Find "Instruction: Click the Bookmark panel icon" and "Given: Expand the 更多 timeframe dropdown arrow" in the records below. Copy the lines holding them and every line between, exactly, and no others.

====== Records ======

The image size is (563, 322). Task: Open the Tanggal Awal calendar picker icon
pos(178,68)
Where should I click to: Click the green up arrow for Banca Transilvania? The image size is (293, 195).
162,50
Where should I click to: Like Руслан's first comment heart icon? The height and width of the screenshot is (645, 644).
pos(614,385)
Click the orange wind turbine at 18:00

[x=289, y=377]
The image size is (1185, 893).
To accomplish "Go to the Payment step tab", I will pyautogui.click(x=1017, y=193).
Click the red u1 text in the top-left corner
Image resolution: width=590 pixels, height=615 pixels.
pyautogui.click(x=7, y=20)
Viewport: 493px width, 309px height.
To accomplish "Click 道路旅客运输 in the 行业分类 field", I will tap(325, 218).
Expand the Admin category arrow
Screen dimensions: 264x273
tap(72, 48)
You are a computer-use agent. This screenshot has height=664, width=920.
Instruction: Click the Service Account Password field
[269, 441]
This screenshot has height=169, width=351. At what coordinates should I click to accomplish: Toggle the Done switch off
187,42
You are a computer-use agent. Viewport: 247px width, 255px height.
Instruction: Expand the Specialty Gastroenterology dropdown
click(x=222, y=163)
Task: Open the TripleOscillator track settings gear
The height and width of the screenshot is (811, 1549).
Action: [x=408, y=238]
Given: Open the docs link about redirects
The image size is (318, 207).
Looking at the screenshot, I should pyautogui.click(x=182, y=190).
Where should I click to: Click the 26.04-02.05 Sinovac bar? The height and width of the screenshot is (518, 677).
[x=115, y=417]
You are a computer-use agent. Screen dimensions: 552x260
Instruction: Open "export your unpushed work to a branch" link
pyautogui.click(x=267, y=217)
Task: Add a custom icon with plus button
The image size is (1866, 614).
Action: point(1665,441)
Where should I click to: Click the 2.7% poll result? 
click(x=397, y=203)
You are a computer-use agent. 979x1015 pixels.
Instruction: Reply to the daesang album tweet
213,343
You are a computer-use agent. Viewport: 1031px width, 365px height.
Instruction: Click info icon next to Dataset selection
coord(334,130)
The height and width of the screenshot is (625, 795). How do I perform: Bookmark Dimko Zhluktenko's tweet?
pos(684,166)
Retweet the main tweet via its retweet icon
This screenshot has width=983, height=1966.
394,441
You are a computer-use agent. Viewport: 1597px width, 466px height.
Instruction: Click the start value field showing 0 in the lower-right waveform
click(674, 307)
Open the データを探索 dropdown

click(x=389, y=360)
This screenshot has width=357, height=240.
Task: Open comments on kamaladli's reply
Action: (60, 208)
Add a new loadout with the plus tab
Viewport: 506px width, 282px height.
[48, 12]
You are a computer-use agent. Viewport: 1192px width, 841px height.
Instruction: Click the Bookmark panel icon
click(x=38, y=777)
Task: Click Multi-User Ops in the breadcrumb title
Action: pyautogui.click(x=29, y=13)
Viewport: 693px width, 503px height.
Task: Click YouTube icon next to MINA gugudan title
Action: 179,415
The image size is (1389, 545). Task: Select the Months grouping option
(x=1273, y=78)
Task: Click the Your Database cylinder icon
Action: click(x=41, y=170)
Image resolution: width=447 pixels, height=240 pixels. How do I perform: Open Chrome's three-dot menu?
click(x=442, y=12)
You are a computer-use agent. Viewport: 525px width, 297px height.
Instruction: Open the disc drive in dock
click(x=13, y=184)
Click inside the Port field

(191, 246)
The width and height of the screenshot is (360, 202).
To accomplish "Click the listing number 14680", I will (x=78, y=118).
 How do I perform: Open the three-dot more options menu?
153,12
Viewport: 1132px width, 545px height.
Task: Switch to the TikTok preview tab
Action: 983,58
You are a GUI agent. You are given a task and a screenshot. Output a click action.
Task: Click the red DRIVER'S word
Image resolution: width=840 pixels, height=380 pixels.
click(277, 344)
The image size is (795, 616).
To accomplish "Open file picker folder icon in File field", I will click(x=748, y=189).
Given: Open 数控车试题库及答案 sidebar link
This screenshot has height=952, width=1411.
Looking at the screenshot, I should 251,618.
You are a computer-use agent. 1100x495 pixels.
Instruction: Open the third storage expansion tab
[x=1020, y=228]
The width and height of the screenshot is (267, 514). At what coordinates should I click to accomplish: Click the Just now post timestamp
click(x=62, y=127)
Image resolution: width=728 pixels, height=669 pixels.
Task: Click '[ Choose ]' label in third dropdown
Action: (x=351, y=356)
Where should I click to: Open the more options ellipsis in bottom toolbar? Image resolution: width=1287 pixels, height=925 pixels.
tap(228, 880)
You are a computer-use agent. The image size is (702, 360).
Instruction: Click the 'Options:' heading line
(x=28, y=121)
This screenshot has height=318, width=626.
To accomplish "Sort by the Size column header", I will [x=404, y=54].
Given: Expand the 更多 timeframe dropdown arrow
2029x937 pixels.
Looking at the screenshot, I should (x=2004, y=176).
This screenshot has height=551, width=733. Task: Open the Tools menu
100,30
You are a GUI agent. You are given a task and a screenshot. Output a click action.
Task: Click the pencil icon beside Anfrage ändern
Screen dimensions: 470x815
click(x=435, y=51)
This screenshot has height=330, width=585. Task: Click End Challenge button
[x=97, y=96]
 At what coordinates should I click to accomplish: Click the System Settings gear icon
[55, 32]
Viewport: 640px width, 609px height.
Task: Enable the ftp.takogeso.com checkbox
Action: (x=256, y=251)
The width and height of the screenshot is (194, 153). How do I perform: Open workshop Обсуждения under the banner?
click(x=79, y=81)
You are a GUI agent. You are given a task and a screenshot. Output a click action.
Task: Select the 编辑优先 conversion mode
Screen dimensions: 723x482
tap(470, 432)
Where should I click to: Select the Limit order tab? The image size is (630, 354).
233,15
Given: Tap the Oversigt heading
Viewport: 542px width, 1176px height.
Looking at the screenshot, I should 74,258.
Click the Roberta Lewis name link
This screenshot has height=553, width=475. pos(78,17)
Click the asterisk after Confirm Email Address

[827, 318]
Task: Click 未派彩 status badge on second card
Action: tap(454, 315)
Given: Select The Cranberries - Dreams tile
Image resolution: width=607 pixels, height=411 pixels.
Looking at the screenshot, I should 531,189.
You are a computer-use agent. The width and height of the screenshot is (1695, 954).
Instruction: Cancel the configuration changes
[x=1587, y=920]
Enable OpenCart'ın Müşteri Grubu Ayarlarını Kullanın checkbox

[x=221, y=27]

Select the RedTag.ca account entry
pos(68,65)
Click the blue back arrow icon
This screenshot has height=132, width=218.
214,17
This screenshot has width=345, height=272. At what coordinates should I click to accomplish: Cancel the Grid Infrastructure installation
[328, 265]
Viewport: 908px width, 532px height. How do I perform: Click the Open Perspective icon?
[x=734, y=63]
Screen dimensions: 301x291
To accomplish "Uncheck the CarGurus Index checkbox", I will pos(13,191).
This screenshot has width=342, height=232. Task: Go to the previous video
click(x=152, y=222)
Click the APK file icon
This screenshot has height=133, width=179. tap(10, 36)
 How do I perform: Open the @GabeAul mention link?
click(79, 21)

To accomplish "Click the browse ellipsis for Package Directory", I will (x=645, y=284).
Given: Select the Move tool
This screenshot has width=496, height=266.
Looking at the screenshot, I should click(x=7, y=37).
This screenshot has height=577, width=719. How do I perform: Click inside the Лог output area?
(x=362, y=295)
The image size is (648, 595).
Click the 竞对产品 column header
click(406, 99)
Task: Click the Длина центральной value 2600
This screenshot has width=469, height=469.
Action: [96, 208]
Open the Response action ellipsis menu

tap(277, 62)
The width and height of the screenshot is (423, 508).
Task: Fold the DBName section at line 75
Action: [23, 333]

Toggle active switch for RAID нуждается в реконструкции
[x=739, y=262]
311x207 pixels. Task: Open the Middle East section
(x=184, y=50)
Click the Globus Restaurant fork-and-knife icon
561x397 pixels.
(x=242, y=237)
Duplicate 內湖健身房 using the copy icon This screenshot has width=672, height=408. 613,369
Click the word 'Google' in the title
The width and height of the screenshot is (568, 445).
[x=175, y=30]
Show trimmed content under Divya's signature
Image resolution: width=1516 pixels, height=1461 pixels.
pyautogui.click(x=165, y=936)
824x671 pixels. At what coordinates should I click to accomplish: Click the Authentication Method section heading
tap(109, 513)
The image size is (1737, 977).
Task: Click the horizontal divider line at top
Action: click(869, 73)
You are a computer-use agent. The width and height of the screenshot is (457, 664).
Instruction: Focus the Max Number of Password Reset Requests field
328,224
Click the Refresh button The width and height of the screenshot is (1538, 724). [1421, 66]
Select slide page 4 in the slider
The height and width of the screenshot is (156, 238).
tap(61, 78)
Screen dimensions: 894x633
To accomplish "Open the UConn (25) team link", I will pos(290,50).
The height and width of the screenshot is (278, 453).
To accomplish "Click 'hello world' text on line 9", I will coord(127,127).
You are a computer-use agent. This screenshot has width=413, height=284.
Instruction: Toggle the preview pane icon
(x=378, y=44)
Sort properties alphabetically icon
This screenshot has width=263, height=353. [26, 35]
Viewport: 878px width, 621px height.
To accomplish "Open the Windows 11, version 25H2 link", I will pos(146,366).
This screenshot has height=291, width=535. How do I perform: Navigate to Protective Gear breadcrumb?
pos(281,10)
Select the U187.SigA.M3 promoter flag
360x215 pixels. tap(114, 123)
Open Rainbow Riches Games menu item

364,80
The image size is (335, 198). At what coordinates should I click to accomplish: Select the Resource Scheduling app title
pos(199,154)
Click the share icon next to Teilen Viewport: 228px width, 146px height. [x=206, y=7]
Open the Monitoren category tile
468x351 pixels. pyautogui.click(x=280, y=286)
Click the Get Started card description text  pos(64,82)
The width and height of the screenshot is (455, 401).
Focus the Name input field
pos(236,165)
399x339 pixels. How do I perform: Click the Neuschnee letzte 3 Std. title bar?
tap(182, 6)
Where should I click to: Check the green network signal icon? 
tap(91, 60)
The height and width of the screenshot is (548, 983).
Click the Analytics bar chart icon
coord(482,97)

======

**Task response**
Instruction: Click the Bookmark panel icon
click(x=38, y=777)
Task: Click Multi-User Ops in the breadcrumb title
Action: pyautogui.click(x=29, y=13)
Viewport: 693px width, 503px height.
Task: Click YouTube icon next to MINA gugudan title
Action: 179,415
The image size is (1389, 545). Task: Select the Months grouping option
(x=1273, y=78)
Task: Click the Your Database cylinder icon
Action: click(x=41, y=170)
Image resolution: width=447 pixels, height=240 pixels. How do I perform: Open Chrome's three-dot menu?
click(x=442, y=12)
You are a computer-use agent. Viewport: 525px width, 297px height.
Instruction: Open the disc drive in dock
click(x=13, y=184)
Click inside the Port field

(191, 246)
The width and height of the screenshot is (360, 202).
To accomplish "Click the listing number 14680", I will (x=78, y=118).
 How do I perform: Open the three-dot more options menu?
153,12
Viewport: 1132px width, 545px height.
Task: Switch to the TikTok preview tab
Action: 983,58
You are a GUI agent. You are given a task and a screenshot. Output a click action.
Task: Click the red DRIVER'S word
Image resolution: width=840 pixels, height=380 pixels.
click(277, 344)
The image size is (795, 616).
To accomplish "Open file picker folder icon in File field", I will click(x=748, y=189).
Given: Open 数控车试题库及答案 sidebar link
This screenshot has height=952, width=1411.
Looking at the screenshot, I should 251,618.
You are a computer-use agent. 1100x495 pixels.
Instruction: Open the third storage expansion tab
[x=1020, y=228]
The width and height of the screenshot is (267, 514). At what coordinates should I click to accomplish: Click the Just now post timestamp
click(x=62, y=127)
Image resolution: width=728 pixels, height=669 pixels.
Task: Click '[ Choose ]' label in third dropdown
Action: (x=351, y=356)
Where should I click to: Open the more options ellipsis in bottom toolbar? Image resolution: width=1287 pixels, height=925 pixels.
tap(228, 880)
You are a computer-use agent. The image size is (702, 360).
Instruction: Click the 'Options:' heading line
(x=28, y=121)
This screenshot has height=318, width=626.
To accomplish "Sort by the Size column header", I will [x=404, y=54].
Given: Expand the 更多 timeframe dropdown arrow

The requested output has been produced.